Type alias CertAuthority

Type declaration

• Optional certAuthorityName?: string

  The name of the Certificate Authority. Deprecated since 2.19. Replaced by clientCertAuthorities and domainCertAuthorities.

• Optional certContent?: string

  The PEM formatted content for the trusted root certificate of a Certificate Authority. Changes to this attribute are synchronized to HA mates via config-sync. The default value is "". Deprecated since 2.19. certAuthorities replaced by clientCertAuthorities and domainCertAuthorities.

• Optional crlDayList?: string

  The scheduled CRL refresh day(s), specified as "daily" or a comma-separated list of days. Days must be specified as "Sun", "Mon", "Tue", "Wed", "Thu", "Fri", or "Sat", with no spaces, and in sorted order from Sunday to Saturday. Changes to this attribute are synchronized to HA mates via config-sync. The default value is "daily". Deprecated since 2.19. certAuthorities replaced by clientCertAuthorities and domainCertAuthorities.

• Optional crlTimeList?: string

  The scheduled CRL refresh time(s), specified as "hourly" or a comma-separated list of 24-hour times in the form hh:mm, or h:mm. There must be no spaces, and times must be in sorted order from 0:00 to 23:59. Changes to this attribute are synchronized to HA mates via config-sync. The default value is "3:00". Deprecated since 2.19. certAuthorities replaced by clientCertAuthorities and domainCertAuthorities.

• Optional crlUrl?: string

  The URL for the CRL source. This is a required attribute for CRL to be operational and the URL must be complete with http:// included. Changes to this attribute are synchronized to HA mates via config-sync. The default value is "". Deprecated since 2.19. certAuthorities replaced by clientCertAuthorities and domainCertAuthorities.
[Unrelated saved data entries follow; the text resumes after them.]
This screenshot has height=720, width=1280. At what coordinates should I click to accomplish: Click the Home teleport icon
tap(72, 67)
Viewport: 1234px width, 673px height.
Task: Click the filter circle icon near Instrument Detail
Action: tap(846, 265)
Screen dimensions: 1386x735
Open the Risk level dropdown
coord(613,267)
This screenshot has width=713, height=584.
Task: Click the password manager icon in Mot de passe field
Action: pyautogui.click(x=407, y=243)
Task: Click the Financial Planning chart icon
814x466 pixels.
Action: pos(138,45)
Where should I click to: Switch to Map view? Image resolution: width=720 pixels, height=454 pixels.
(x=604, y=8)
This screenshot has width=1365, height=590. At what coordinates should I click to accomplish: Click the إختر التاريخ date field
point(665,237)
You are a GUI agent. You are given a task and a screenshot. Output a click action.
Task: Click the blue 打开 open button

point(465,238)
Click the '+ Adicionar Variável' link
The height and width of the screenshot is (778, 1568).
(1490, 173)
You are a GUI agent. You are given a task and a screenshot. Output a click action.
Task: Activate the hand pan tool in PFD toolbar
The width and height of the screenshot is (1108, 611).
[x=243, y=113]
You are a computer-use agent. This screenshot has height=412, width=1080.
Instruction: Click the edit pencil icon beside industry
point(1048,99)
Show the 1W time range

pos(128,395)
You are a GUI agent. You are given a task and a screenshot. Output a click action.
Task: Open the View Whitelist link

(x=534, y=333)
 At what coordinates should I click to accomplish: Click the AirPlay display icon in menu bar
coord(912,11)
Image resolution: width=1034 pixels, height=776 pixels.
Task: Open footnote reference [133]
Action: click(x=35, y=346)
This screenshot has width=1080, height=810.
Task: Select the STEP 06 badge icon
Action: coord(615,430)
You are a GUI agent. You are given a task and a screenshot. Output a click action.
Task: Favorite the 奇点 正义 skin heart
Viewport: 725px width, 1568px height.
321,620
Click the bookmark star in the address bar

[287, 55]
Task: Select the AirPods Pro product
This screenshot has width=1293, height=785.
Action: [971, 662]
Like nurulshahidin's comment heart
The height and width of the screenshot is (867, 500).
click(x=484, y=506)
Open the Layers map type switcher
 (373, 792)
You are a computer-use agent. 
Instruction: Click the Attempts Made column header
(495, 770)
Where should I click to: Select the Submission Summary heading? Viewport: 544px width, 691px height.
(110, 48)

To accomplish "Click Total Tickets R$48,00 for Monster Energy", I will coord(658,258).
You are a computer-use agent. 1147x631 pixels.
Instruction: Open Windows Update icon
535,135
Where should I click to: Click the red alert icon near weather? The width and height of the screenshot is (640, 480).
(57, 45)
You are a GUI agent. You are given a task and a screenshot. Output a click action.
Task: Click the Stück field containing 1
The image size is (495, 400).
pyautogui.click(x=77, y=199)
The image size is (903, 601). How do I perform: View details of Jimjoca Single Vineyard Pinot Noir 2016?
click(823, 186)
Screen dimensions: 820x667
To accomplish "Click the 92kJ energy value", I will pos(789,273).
• Optional ocspNonResponderCertEnabled?: boolean

  Enable or disable allowing a non-responder certificate to sign an OCSP response. Typically used with an OCSP override URL in cases where a single certificate is used to sign client certificates and OCSP responses. Changes to this attribute are synchronized to HA mates via config-sync. The default value is false. Deprecated since 2.19. certAuthorities replaced by clientCertAuthorities and domainCertAuthorities.

• Optional ocspOverrideUrl?: string

  The OCSP responder URL to use for overriding the one supplied in the client certificate. The URL must be complete with http:// included. Changes to this attribute are synchronized to HA mates via config-sync. The default value is "". Deprecated since 2.19. certAuthorities replaced by clientCertAuthorities and domainCertAuthorities.

• Optional ocspTimeout?: number

  The timeout in seconds to receive a response from the OCSP responder after sending a request or making the initial connection attempt. Changes to this attribute are synchronized to HA mates via config-sync. The default value is 5. Deprecated since 2.19. certAuthorities replaced by clientCertAuthorities and domainCertAuthorities.

• Optional revocationCheckEnabled?: boolean

  Enable or disable Certificate Authority revocation checking. Changes to this attribute are synchronized to HA mates via config-sync. The default value is false. Deprecated since 2.19. certAuthorities replaced by clientCertAuthorities and domainCertAuthorities.